Discussing the new focus on digital assets brought on by the war in Ukraine, Mr. Chambers said: “This is the first digital asset war. For the first-time, digital currencies are playing a major role in geopolitics. Numerous regulators, including the EU, Japan and the US, have confirmed that sanctions on Russia will apply to cryptocurrencies. Increased focus on regulators’ interplay with digital asset market participants will generate a better understanding on the application of such sanctions.
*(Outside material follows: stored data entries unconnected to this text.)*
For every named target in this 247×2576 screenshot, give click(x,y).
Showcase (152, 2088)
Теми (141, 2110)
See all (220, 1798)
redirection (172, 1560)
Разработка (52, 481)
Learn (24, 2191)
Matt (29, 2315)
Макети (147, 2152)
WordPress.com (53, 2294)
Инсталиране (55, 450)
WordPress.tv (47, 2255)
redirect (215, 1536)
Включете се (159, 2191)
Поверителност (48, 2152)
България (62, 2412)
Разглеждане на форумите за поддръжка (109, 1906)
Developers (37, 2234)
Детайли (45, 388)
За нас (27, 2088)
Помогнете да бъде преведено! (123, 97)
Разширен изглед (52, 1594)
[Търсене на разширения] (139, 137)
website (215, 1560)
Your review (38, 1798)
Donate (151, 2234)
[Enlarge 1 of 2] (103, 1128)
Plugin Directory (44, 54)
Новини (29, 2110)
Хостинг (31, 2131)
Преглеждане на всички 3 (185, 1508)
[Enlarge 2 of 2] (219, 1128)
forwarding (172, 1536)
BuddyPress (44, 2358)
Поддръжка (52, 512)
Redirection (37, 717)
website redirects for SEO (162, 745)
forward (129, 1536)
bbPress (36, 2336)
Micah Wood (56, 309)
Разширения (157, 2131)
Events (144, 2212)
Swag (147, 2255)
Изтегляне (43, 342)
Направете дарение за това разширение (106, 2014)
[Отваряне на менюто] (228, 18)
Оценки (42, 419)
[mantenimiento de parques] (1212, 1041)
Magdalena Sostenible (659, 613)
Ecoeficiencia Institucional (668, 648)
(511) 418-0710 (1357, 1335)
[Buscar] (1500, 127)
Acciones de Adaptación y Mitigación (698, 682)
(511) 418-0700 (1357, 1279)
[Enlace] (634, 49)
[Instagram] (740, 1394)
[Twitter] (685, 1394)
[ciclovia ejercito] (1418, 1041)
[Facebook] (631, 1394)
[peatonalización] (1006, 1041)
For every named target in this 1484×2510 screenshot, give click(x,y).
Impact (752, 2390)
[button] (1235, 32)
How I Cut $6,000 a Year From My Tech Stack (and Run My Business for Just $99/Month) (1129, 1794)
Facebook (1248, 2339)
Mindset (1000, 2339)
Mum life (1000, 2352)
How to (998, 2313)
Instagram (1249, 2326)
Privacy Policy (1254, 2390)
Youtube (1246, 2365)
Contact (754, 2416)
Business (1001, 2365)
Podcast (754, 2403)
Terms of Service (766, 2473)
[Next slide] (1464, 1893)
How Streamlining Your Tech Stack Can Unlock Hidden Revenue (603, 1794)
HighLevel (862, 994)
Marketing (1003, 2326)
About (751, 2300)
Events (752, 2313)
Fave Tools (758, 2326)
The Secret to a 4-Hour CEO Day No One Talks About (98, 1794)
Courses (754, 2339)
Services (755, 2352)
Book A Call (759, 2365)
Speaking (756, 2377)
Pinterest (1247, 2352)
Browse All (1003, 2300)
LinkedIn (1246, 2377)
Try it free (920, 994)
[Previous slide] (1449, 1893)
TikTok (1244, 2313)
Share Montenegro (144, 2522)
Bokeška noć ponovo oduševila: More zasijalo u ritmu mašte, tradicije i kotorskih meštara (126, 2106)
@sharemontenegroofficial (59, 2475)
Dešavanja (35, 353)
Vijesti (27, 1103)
Major digital asset exchanges have stated that they will abide by sanctions set out by various regulators, but have stopped short of freezing Russian wallet addresses.”

“In view of this, all controls and screening tools for Asian digital assets should be in place and functioning effectively to best respond to the rapidly changing sanctions environment.”

TREND 3: New data security laws in China are increasing the cost of doing business in the country and making cross-border litigation more challenging

In November 2021, mainland China implemented the Personal Information Protection Law (PIPL), requiring international and domestic companies to re-evaluate how they handle Chinese personal data. The PIPL sits on top of the existing laws governing China State Secrets and the new Data Security Law (DSL) established in September 2021.

The PIPL sets how data is collected, stored and handled in mainland China. Additionally, it establishes data processing requirements and mandatory approval of data transfers by Chinese authorities if the data is requested by a foreign judiciary. For multinational companies, the law also demands certain data protection certifications.

Commenting on the ramifications for multinationals doing business in China, Davin Teo, Managing Director with A&M’s Disputes & Investigations practice in Hong Kong and the Head of the firm’s Forensic Technology team across Asia, said, “Both the PIPL and DSL give China more teeth to enforce its position that data cannot be transferred out of the country without expressed permission.’ “On a practical level, many multinationals are, for the first time, contending with a comprehensive data classification exercise. To ensure ongoing compliance, they will need to undertake regular monitoring and recertification. Together, with the need to appoint local governance staff, compliance costs are likely to rise steeply. However, these pale in comparison to the hefty penalties facing companies and individuals that violate the laws for non-compliance.” In the past 12 months, A&M’s Disputes and Investigations Forensic Technology team has seen a 20 percent increase of engagements around cross-border disputes involving China. Commenting on the implications of the new data security laws on investigations, the process of e-discovery and litigations, Mr. Teo said, “The new laws are more of a speed bump than a wall. More than half of the cross-border litigation cases we have worked on since the implementation of the new laws have secured relatively quick authorisation around the release of data. In other cases, while the approval process to move data outside of mainland China has proven to be more time-consuming or problematic, the challenges are not insurmountable.

“While the PIPL adds hoops to go through in dispute, investigation or litigation processes, our counsel is to provide timely and proactive communication with the relevant Chinese bodies as soon as possible. Additionally, the time for explaining the nature of the dispute and the type of data that might be potentially required for disclosure should be factored into planning.